Our Buddhist perspective
Pastor Jerome hasn’t the common sense to observe that Sri Lanka has been home to a population nurtured in the Buddha’s teachings for centuries. The Buddhist ethos is rampant and deep despite nasty stories of monks going wrong and Buddhism, inherently a philosophy, getting transformed into a religion. That metamorphosis is a creation of the social institution of the Sanga. The fundamental fact is that the Buddha, long before Christ mind you, announced to the world that one must try to understand the happenings around us as causes and consequences of a natural order.
Buddha denied a supernatural cause or a supervising monitor in the sky who is amazingly able to watch eight billion persons individually at the same time.

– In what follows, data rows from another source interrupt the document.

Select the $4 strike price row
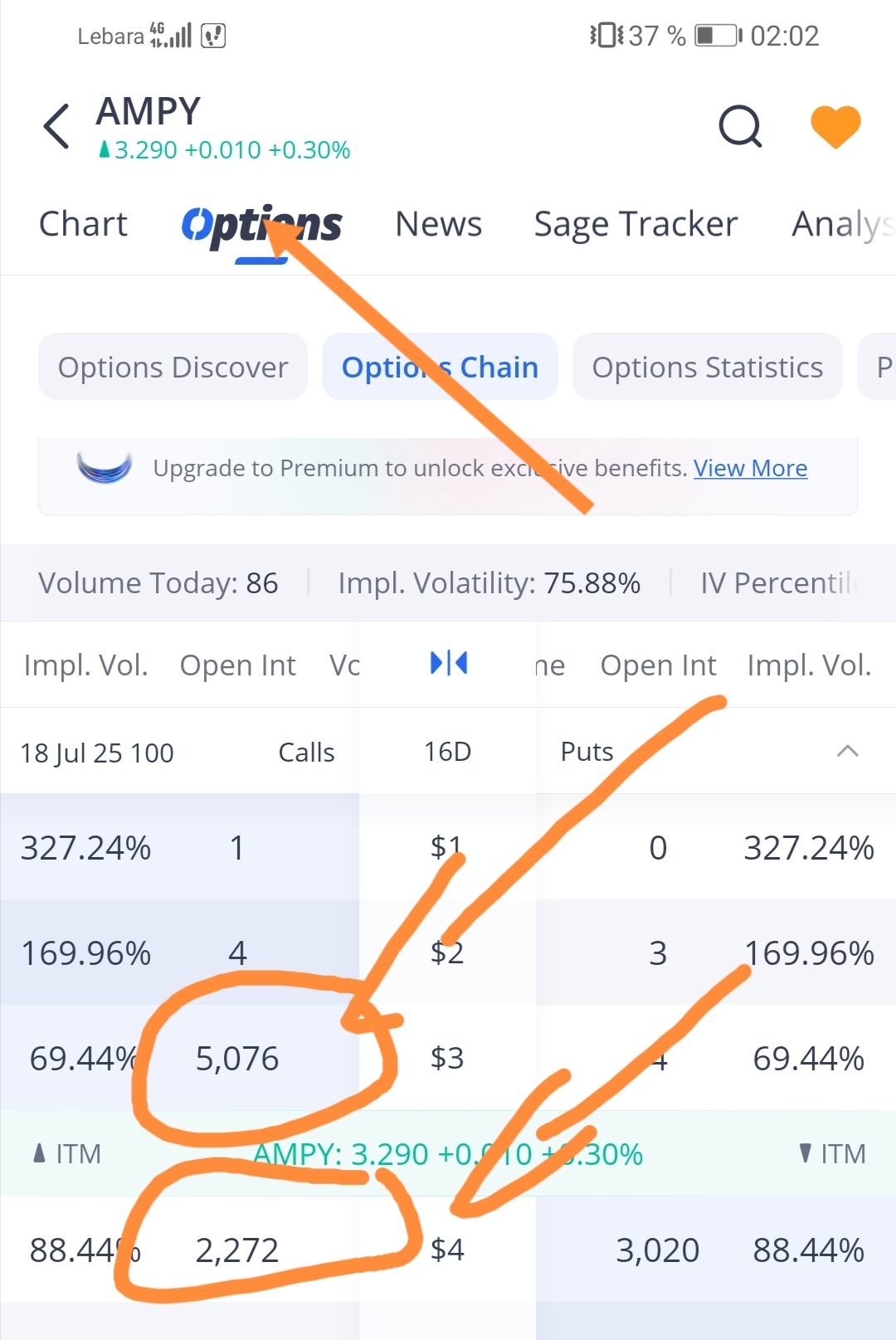Viewport: 896px width, 1340px height. tap(448, 1250)
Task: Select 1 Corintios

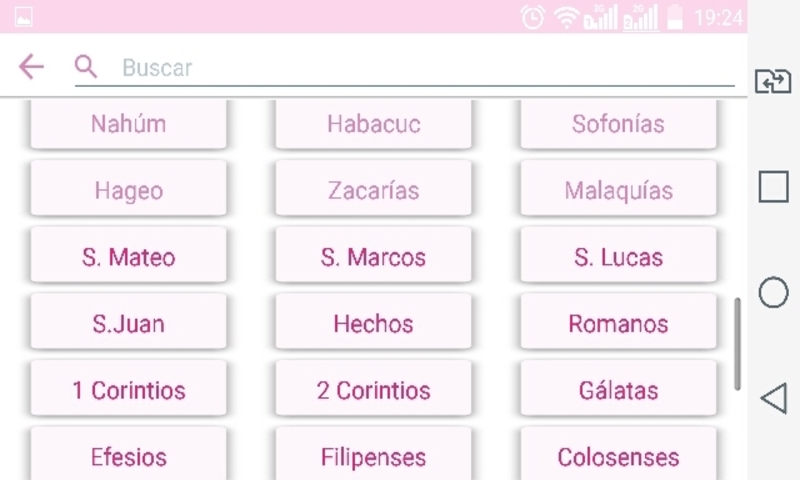Action: [x=128, y=391]
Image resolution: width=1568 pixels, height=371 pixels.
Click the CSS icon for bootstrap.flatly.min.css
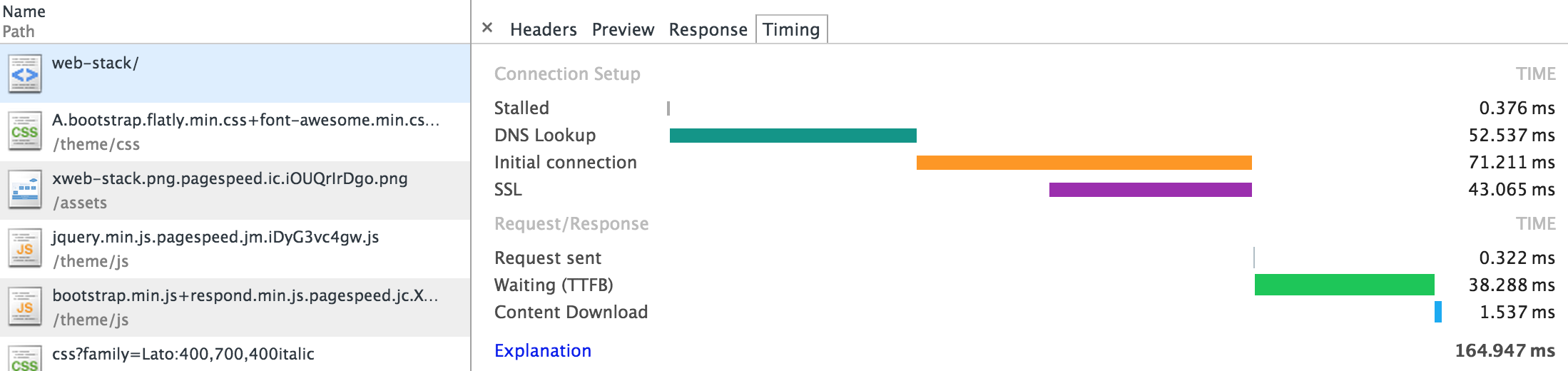25,132
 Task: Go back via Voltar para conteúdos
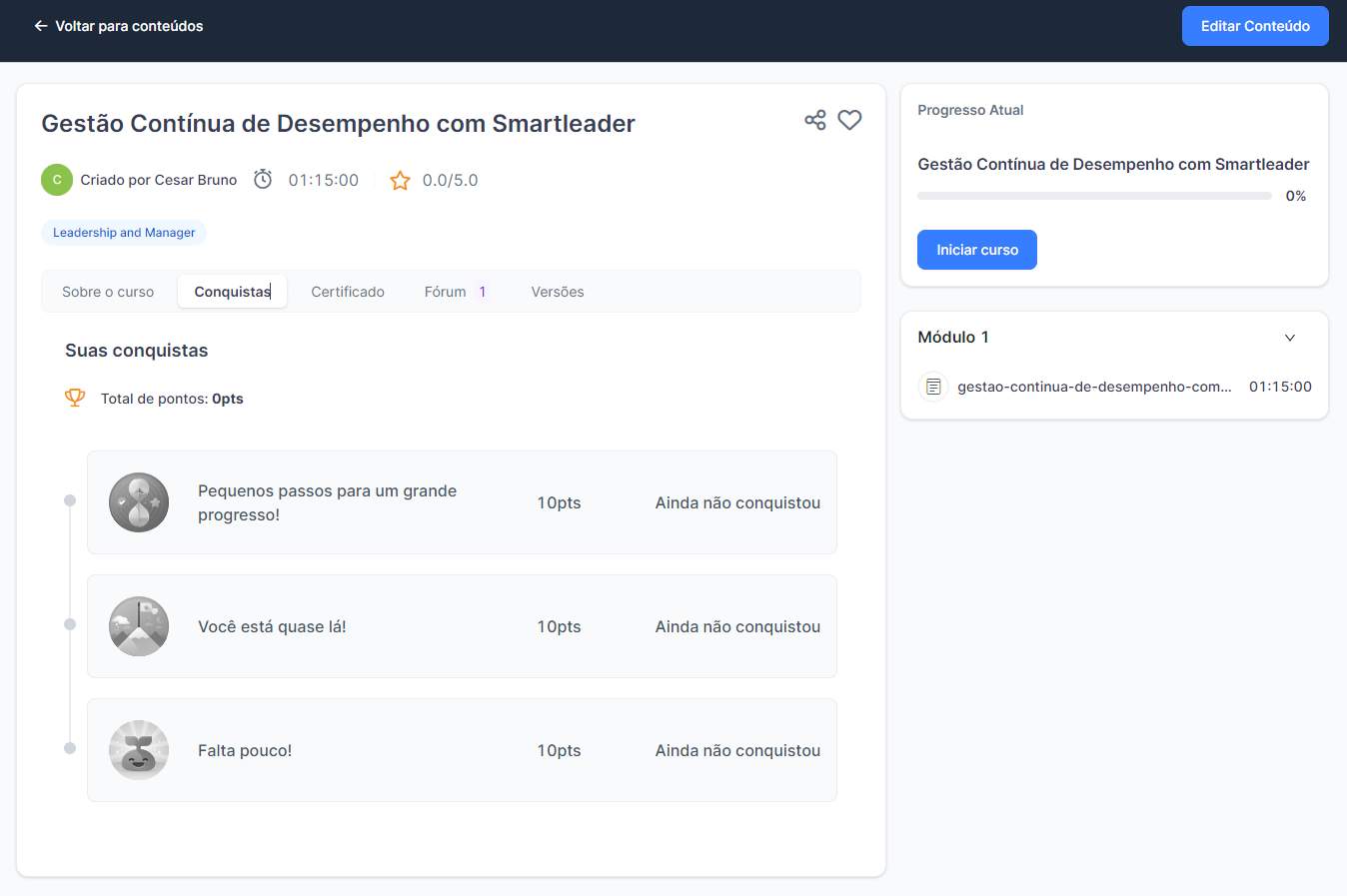(x=119, y=26)
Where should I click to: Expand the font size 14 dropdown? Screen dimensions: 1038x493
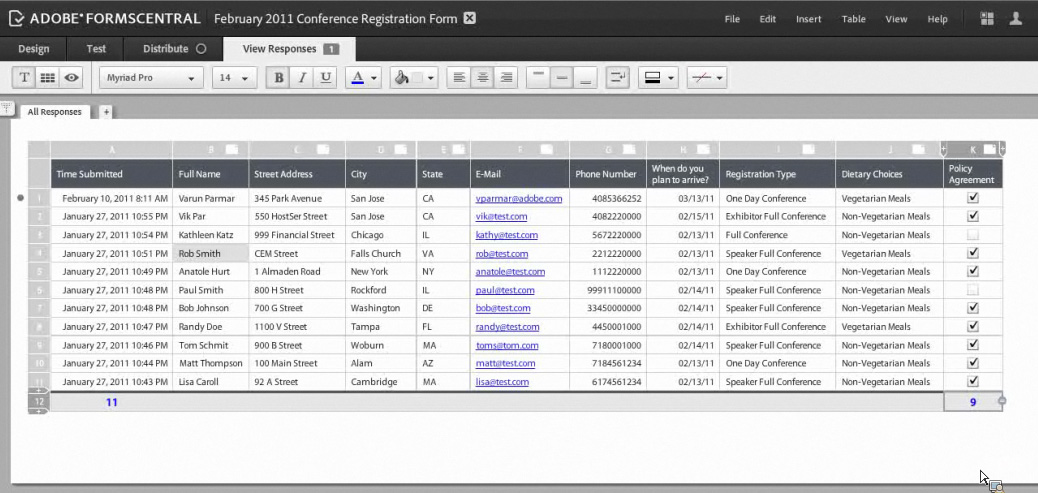234,78
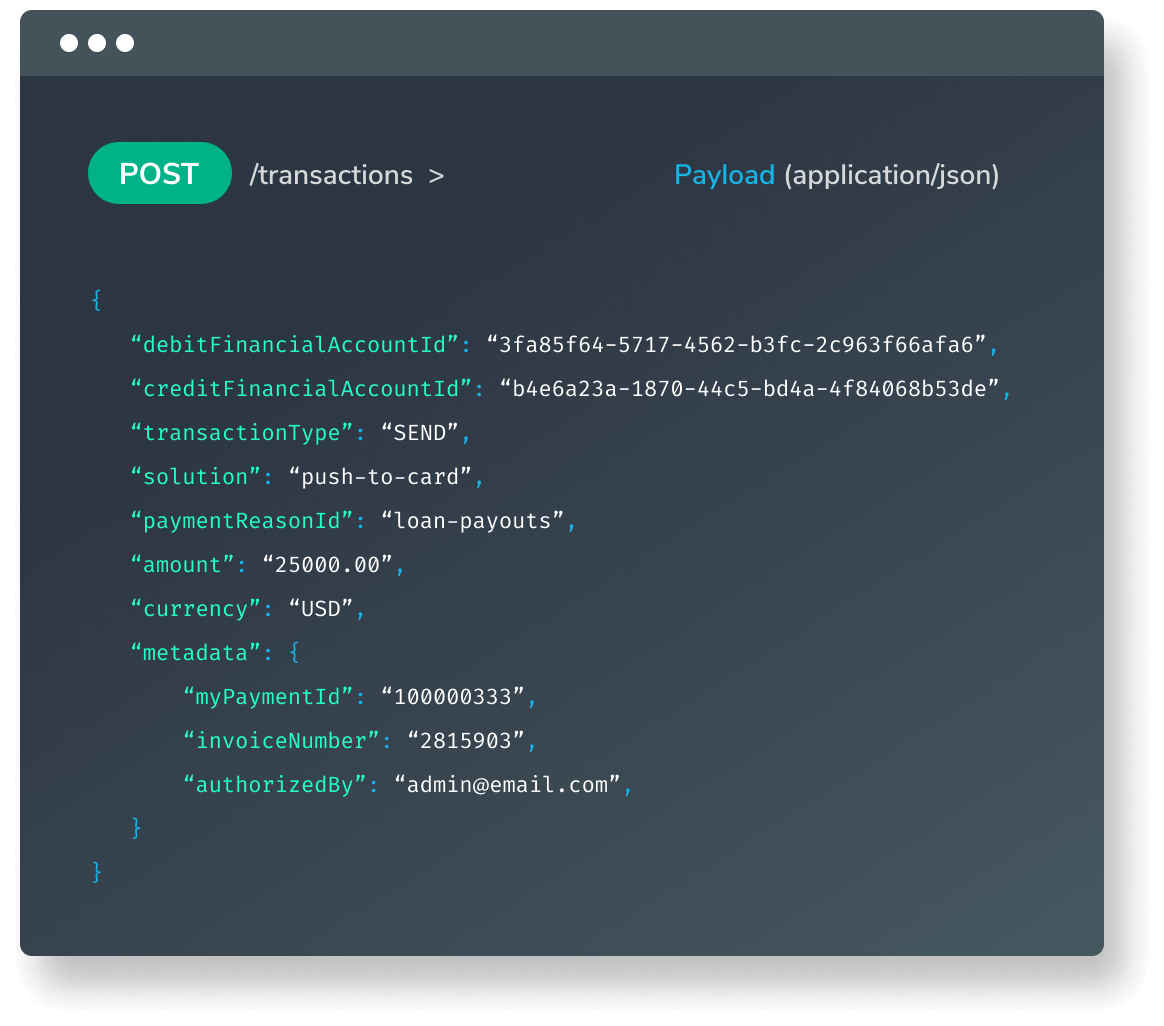Click the third window control dot
Screen dimensions: 1164x1026
click(x=125, y=43)
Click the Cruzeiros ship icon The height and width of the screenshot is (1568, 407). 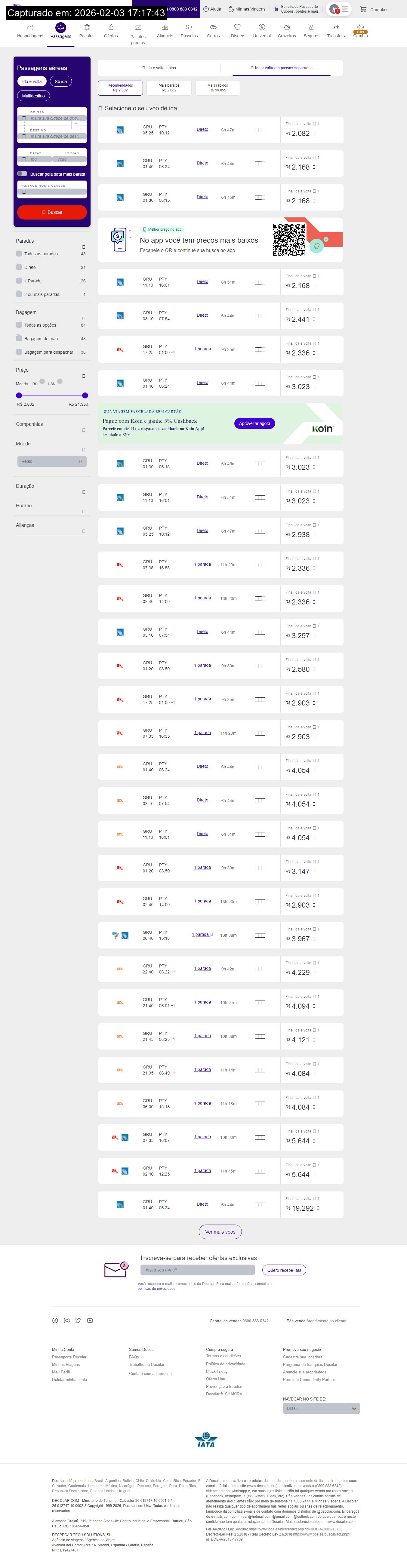point(286,27)
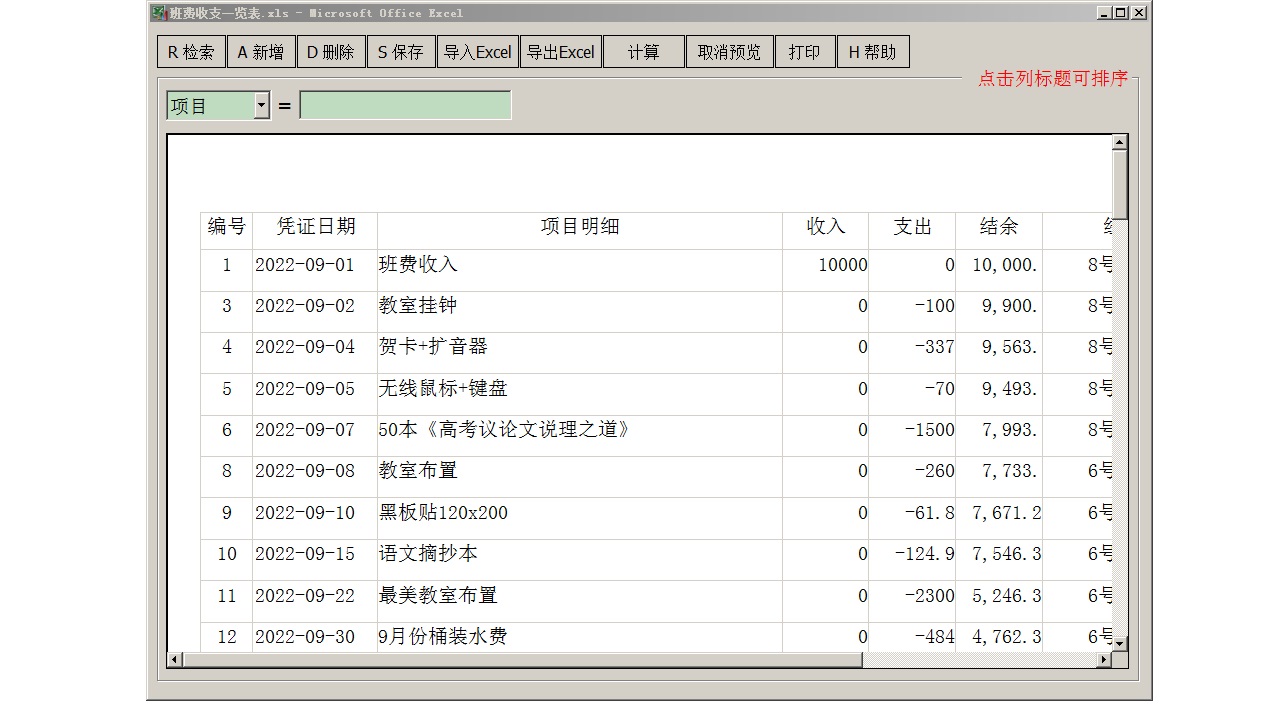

He taught a simple ethic that can enable you and me to get along in a natural world. “Be a lamp unto yourself,” the Buddha told his chief disciple Ananda Maha Thera, while he lay dying. We are in the midst of nexuses of cause and consequence operating in the world of man and Nature. It is not the stars or God or any other supernatural being who can extricate you and me from a mess.
In the Kalama Sutta, the Buddha proclaimed to the world 2,500 years before Jesus the critical method of thinking.
Sri Lankan Buddhists
Sri Lankan Buddhists are bathed in thoughts such as these and so Pastor Jerome is playing with fire in the wrong place. This is not to say that Sri Lankan Buddhists are incapable of a kind of tribalism that can lead them to riot and burn when the Buddha is insulted by an ignoramus like Pastor Jerome.
This is a consideration that our made-in-local Pastor must bear in mind!
On the other hand it looks like the state law-enforces will catch up with him before that.
Pastor Jerome is a catalyst for social unrest in our already troubled land. He had better return from wherever he popped up. If he has a private jet, that’s safer! Even Jesus can’t save him!